Superintelligence review: Love story marred by layers of slapstick

Marcus Goh
·Contributor
·4-min read

Length: 106 min
Director: Ben Falcone
Writer: Steve Mallory
Cast: Melissa McCarthy, James Corden, Bobby Cannavale, Brian Tyree Henry, Jean Smart, Sam Richardson, Ben Falcone
Release details: On HBO Asia and HBO Go from 24 April

2 out of 5 stars

Melissa McCarthy teamed up with director (and husband) Ben Falcone for their fourth collaboration (the fifth is Netflix's Thunder Force) in Superintelligence, a comedy with the distinct flavour of their previous collabs such as Tammy, The Boss, and Life of The Party. If you liked the humour in those films, then Superintelligence is more of the same, just that it adds a little bit of a message about the dangers of technology. The film saw limited release in theatres in Australia and some European markets, but in Singapore, it's available only on HBO and HBO Go.

Superintelligence is a science fiction comedy about a woman who stumbles upon an all-powerful and snarky AI. While the AI seems helpful and aids in whatever she wants, it is secretly studying her for its own nefarious purposes. It's a clash of humanity and technology, and the victor will ultimately decide the course of the AI's actions.

Carol Vivian Peters (Melissa McCarthy) and Dennis Caruso (Brian Tyree Henry) in Superintelligence. (HBO)
Carol Vivian Peters (Melissa McCarthy) and Dennis Caruso (Brian Tyree Henry) in Superintelligence. (HBO)

As a comedy, some level of slapstick is expected — after all, humour comes in many varieties, and a good comedy appeals to many different tastes. But then it piles on the slapstick again and again, using Melissa McCarthy's size as the butt of many jokes, to the point that you start to feel a little sorry for her. There are also other forms of juvenile schoolyard humour in the film, but those jokes get dragged out when they should be snappy and punchy. The humour is generally in poor taste and middling, but you can see McCarthy trying to make the best of the situation.

In fact, she's not the only cast member who tries to make do with flaccid material. From Brian Tyree Henry to Jean Smart, all of the cast obviously have their talents wasted on this film (there's precious little that even the most talented comedian can do with lowbrow humour). It's a terrible pity too, especially since this film has an impressive lineup of comedians by any measure.

Carol Vivian Peters (Melissa McCarthy) in Superintelligence. (HBO)
Carol Vivian Peters (Melissa McCarthy) in Superintelligence. (HBO)

To add salt to the wound, there is actually a decent story underneath all the dredges of humour that's piled on top of it. It's an innocent and charming story of a girl who meets a boy and falls in love with him, and all the fears and insecurity and pain that comes with that. If only the movie didn't spend so much time trying to be funny (and failing miserably at it), we might actually have gotten a simple, but genuine love story out of it.

The AI, voiced by James Corden, who is given the rather on-the-nose name of Super Intelligence (hence the film's title), is also... not very intelligent. By now, film viewers would be savvy enough to know and expect certain types of behaviour from an omniscient robot mind. But Super Intelligence hardly comes across as intelligent, let alone super intelligent. He just seems to have access to many different types of tech, but never really exploits it to its fullest or does anything remotely interesting for an AI of its supposed calibre.

George Churchill (Bobby Cannavale) and Carol Vivian Peters (Melissa McCarthy) in Superintelligence. (HBO)
George Churchill (Bobby Cannavale) and Carol Vivian Peters (Melissa McCarthy) in Superintelligence. (HBO)

This makes for quite a wasted premise, since you'd be expecting some sort of profound message at the end of the film. We do get a message that's fairly standard, some hints of how technology can be dangerous, but that's as far as it goes.
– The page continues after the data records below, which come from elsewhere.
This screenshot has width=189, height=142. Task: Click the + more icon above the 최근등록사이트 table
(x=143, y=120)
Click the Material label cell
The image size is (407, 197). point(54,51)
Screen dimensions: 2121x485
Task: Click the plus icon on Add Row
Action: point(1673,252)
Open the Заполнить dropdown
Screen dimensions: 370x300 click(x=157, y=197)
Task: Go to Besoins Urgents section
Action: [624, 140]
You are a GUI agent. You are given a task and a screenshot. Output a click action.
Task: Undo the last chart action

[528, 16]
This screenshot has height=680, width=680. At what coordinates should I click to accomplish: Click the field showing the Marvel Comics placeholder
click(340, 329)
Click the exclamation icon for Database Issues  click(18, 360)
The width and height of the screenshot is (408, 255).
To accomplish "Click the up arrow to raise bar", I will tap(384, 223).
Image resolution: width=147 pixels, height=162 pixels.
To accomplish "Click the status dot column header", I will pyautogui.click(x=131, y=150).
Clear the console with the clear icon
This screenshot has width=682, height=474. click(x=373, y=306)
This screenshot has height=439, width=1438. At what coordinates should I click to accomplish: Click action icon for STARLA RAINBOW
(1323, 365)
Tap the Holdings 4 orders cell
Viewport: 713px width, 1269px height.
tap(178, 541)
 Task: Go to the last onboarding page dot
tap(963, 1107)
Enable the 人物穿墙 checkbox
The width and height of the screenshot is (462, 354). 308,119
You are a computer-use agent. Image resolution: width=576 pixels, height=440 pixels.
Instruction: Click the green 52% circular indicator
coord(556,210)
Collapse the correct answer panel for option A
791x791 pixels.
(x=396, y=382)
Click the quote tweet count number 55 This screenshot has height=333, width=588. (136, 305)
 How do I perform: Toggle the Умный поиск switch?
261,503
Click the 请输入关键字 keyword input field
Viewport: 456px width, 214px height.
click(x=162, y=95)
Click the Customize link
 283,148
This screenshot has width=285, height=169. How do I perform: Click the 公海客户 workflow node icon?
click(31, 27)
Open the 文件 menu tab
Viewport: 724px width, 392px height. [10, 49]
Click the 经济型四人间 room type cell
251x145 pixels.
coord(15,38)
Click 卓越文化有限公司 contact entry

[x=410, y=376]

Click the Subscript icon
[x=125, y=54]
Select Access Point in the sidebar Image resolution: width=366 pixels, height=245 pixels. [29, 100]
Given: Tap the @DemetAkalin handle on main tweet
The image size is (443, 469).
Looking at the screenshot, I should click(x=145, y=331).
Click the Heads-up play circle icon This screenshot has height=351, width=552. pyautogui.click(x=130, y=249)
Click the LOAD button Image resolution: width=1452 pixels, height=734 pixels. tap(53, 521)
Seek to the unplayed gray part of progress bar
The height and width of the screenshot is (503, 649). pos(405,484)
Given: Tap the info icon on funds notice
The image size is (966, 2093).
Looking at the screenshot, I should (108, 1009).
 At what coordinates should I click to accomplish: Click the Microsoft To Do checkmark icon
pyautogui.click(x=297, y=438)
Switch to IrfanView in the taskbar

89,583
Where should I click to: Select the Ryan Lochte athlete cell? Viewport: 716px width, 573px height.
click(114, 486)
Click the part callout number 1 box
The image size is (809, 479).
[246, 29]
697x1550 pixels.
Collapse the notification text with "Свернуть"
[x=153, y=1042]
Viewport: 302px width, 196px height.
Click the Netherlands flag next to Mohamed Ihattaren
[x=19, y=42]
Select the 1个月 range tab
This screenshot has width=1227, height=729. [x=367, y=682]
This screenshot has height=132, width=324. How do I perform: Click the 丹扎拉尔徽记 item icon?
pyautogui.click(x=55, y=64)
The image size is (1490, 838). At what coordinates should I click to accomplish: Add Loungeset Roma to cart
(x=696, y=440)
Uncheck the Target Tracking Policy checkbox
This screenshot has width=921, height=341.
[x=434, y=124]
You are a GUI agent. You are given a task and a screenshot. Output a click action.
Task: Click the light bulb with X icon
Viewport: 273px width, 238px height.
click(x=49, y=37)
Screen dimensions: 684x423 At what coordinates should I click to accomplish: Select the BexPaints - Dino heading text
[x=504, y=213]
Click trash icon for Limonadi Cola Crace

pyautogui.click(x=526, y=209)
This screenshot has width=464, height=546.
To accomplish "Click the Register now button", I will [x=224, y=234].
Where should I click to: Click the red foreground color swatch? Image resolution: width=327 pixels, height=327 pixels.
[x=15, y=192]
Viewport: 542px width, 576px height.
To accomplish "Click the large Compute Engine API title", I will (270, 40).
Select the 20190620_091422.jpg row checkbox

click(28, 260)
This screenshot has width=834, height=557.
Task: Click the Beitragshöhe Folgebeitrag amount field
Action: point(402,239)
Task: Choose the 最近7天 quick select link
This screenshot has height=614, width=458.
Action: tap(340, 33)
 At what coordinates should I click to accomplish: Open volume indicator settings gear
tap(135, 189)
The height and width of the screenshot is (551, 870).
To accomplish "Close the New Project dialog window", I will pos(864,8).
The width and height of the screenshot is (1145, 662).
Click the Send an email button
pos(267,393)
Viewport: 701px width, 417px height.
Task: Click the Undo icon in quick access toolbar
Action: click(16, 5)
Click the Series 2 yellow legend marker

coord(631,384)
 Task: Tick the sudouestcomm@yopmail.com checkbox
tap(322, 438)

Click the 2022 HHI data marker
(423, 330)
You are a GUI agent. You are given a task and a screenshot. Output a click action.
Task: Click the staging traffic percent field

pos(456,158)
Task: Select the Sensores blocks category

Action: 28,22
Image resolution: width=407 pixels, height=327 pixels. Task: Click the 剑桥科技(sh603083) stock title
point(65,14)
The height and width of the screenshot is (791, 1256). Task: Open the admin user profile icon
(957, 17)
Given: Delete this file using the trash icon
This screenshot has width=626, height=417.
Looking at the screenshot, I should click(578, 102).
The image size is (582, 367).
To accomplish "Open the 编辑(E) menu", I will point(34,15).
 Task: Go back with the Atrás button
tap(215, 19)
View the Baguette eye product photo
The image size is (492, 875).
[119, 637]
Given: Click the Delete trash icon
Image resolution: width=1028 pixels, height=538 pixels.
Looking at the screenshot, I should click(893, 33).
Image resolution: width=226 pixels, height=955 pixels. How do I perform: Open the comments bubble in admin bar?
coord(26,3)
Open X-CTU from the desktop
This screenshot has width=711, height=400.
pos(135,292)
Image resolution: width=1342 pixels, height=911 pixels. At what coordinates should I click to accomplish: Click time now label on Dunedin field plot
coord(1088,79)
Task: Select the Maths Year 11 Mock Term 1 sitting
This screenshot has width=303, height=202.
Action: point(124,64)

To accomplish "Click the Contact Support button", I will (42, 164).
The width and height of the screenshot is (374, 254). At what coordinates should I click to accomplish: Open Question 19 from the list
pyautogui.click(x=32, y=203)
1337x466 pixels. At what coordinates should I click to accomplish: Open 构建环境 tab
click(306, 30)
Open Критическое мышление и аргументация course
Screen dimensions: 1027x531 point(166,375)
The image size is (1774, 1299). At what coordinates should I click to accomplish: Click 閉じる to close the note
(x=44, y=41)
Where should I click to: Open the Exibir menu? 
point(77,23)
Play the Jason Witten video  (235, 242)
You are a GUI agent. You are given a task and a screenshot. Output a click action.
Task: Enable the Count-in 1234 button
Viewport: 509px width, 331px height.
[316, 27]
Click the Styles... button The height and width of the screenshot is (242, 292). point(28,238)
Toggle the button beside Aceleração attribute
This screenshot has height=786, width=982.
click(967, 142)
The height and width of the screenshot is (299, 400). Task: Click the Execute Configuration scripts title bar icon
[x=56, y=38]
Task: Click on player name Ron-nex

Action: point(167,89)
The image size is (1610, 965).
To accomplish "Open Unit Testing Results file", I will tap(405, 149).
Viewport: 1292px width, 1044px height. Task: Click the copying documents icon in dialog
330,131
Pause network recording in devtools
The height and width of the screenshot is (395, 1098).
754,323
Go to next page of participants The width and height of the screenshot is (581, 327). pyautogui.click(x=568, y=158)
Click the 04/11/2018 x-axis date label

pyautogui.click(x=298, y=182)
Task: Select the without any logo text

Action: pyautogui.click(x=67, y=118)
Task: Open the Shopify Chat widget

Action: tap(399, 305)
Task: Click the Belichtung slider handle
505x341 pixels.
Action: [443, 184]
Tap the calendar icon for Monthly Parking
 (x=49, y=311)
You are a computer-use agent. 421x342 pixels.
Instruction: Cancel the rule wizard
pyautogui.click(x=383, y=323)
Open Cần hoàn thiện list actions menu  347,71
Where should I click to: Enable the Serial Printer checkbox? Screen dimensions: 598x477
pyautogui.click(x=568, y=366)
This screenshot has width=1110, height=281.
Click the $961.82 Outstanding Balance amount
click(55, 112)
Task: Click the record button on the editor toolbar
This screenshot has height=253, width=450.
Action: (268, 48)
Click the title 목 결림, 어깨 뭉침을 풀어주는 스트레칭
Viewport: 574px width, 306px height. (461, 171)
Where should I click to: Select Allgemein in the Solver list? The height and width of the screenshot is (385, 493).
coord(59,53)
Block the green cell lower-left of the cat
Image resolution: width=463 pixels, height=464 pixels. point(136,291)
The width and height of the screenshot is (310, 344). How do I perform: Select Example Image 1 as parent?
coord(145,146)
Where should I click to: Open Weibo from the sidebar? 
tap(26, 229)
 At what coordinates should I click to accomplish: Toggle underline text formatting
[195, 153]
The saving grace is that we get have a female President character in the form of Jean Smart's President Monahan, although she's also played for laughs with some ageist jokes thrown in.

If Superintelligence weren't trying so hard to make you laugh, it might actually have made you shed a tear (or have some feelings) for the love story within. Unfortunately, it piled on the slapstick with unfunny digs at everyone's expense and wasted its premise. Not only that, the poor cast had their talents wasted as well.